Ces épreuves sont particulières en termes de gestion d’allures puisqu’elles sont fortement dépendantes des nages de spécialité de chacun des nageurs. Toutefois, on observe quand même certaines tendances intéressantes. En effet, on observe généralement que le premier 200 mètres est plus rapide que le deuxième chez les hommes, alors que c’est l’inverse chez les femmes, qui semblent partir plus prudemment. Chez les meilleurs nageurs, il est intéressant de voir qu’ils passent davantage de temps en papillon mais ils sont plus rapides en dos et en brasse. Il est possible qu’un départ légèrement plus prudent en papillon, permette de nager plus rapidement la suite de l’épreuve.

Résumé et conclusion

En natation, les nageurs n’ont pas à lutter pour se faire une place dans un peloton, à l’image du cyclisme ou de la course à pied, c’est pourquoi on observe une forte reproductibilité de la gestion d’allures de course pour un même nageur. Toutefois, on note tout de même que les seniors de niveau élite arrivent mieux à stabiliser leur allure par rapport aux juniors de moindre niveau. Sur les épreuves d’endurance, on note que les meilleurs nageurs sont ceux qui arrivent à maintenir leur allure en deuxième partie de course, sans doute grâce à une meilleure capacité à conserver une vitesse constante durant l’épreuve.

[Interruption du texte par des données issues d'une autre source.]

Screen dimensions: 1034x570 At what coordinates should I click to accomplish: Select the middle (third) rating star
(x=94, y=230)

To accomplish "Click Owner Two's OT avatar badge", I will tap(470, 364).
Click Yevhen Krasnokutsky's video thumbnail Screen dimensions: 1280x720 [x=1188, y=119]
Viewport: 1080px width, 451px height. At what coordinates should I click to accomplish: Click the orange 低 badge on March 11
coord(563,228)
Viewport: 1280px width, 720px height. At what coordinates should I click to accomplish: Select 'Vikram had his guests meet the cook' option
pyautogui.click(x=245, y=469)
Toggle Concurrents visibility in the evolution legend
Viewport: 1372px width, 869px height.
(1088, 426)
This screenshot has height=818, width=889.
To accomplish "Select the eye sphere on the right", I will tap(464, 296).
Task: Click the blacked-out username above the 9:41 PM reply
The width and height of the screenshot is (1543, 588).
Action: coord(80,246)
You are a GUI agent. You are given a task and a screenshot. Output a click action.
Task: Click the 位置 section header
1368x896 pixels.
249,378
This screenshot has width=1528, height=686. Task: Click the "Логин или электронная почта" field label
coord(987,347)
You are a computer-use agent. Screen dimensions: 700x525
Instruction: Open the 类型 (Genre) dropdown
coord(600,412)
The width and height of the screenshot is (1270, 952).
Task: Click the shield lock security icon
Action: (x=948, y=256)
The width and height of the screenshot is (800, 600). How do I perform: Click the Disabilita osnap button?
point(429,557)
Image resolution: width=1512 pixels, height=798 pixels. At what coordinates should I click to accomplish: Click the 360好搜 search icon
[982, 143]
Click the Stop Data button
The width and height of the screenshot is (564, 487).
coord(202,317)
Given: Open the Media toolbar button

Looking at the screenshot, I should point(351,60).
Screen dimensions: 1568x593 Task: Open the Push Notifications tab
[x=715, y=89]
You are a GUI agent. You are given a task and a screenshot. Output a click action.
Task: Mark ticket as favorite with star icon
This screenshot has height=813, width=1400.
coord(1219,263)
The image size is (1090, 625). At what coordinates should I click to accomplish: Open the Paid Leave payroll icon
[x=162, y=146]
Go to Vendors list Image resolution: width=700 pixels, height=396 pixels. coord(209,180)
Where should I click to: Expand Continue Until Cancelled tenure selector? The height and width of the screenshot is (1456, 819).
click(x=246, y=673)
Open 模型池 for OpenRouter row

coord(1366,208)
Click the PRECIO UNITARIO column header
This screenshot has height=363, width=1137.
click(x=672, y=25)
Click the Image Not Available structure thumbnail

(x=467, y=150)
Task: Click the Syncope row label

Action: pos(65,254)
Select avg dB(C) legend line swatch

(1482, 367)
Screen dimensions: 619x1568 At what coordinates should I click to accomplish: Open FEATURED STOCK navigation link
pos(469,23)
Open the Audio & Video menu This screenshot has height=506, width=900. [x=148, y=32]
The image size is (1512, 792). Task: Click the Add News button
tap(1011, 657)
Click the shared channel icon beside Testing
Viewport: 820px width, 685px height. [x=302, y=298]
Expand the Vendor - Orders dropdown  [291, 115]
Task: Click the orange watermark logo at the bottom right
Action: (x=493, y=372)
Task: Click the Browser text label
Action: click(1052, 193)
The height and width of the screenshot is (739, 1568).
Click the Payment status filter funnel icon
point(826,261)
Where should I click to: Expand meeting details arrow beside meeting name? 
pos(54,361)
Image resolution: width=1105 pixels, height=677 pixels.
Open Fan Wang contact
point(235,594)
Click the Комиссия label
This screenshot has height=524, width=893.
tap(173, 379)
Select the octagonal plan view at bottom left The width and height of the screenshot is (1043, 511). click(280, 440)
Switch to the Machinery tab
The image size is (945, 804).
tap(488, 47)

De plus, on remarque que cette gestion d’allures reste individuelle, mais varie peu, quelque-soit les conditions de concurrence (type d’adversité) ou de compétition (séries, finales).

Bien que le type de pacing soit individuel, peu changeant avec le temps et fortement dépendant du type d’épreuve, il semble qu’un bon nombre de nageurs n’arrive pas à optimiser sa stratégie de gestion d’allures. Il paraît donc important de développer des stratégies alternatives de pacing à l’entraînement et/ou en compétition, afin d’identifier la gestion d’allure idéale pour chaque nageur !

Références :
  • McGibbon KE, Pyne DB, Shephard ME, Thompson KG. Pacing in Swimming: A Systematic Review. Sports Med. 2018;48(7):1621-1633.
  • Thompson KG, MacLaren DPM, Lees A, Atkinson G. The effects of changing pace on metabolism and stroke characteristics during high-speed breaststroke swimming. J Sports Sci. 2004;22(2):149–57.